● **PROMPT**
Reproduce the rows verbatim, starting at the line that contains "Screen dimensions: 1015x622" and ending with the last line of the rows.

— begin —

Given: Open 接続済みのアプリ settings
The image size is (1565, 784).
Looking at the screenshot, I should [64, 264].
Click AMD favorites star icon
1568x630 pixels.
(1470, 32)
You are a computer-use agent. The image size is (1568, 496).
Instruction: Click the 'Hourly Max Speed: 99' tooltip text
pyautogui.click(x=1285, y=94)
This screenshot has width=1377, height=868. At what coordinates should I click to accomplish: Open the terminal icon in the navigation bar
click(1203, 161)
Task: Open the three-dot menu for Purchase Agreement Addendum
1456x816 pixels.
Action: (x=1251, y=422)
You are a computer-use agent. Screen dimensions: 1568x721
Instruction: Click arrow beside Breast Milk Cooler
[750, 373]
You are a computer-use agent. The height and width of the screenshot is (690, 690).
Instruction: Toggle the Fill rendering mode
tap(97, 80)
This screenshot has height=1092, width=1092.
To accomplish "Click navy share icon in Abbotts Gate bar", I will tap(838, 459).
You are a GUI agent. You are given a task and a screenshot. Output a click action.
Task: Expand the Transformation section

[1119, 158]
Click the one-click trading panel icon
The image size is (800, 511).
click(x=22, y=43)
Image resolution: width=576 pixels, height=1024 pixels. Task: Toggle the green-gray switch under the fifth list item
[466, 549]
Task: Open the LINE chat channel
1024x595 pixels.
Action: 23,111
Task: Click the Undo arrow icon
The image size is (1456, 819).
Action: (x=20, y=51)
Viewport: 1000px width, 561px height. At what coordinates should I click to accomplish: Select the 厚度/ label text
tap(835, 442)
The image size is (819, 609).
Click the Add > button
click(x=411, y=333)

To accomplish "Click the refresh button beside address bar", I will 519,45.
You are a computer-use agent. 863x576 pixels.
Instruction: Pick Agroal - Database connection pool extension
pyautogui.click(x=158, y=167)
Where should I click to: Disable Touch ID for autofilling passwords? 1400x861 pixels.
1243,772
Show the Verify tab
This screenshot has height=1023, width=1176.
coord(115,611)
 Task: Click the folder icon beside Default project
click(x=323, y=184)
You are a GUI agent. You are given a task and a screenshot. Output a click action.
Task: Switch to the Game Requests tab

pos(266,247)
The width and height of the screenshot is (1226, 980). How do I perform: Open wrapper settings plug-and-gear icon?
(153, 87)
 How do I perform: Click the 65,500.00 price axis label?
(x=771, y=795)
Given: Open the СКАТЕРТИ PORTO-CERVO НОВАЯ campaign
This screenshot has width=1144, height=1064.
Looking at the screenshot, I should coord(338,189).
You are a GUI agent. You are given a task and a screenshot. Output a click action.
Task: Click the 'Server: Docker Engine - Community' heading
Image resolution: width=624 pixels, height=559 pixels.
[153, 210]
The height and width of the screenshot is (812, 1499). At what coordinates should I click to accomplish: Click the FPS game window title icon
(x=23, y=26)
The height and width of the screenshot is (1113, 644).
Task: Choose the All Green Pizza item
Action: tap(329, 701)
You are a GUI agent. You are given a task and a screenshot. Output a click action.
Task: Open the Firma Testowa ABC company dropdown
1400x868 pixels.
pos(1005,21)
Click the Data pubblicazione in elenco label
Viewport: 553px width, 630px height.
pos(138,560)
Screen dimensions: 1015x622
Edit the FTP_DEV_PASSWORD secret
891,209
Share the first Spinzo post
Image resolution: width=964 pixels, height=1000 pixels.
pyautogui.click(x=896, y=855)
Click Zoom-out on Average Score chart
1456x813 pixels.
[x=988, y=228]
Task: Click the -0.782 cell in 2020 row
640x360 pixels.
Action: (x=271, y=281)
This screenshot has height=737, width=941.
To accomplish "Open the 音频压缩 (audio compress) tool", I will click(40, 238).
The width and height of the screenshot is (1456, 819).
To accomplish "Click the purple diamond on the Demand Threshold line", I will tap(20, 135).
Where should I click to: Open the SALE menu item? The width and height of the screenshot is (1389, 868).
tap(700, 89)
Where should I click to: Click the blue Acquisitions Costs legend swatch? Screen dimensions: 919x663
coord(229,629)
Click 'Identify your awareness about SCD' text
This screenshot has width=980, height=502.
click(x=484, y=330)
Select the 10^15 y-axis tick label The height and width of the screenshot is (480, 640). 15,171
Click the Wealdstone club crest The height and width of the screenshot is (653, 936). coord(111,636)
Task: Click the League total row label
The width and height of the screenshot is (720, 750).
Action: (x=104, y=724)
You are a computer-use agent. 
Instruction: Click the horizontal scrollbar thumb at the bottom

— end —

● **TASK SOLUTION**
Screen dimensions: 1015x622
Edit the FTP_DEV_PASSWORD secret
891,209
Share the first Spinzo post
Image resolution: width=964 pixels, height=1000 pixels.
pyautogui.click(x=896, y=855)
Click Zoom-out on Average Score chart
1456x813 pixels.
[x=988, y=228]
Task: Click the -0.782 cell in 2020 row
640x360 pixels.
Action: (x=271, y=281)
This screenshot has height=737, width=941.
To accomplish "Open the 音频压缩 (audio compress) tool", I will click(40, 238).
The width and height of the screenshot is (1456, 819).
To accomplish "Click the purple diamond on the Demand Threshold line", I will tap(20, 135).
Where should I click to: Open the SALE menu item? The width and height of the screenshot is (1389, 868).
tap(700, 89)
Where should I click to: Click the blue Acquisitions Costs legend swatch? Screen dimensions: 919x663
coord(229,629)
Click 'Identify your awareness about SCD' text
This screenshot has width=980, height=502.
click(x=484, y=330)
Select the 10^15 y-axis tick label The height and width of the screenshot is (480, 640). 15,171
Click the Wealdstone club crest The height and width of the screenshot is (653, 936). coord(111,636)
Task: Click the League total row label
The width and height of the screenshot is (720, 750).
Action: (x=104, y=724)
You are a computer-use agent. 
Instruction: Click the horizontal scrollbar thumb at the bottom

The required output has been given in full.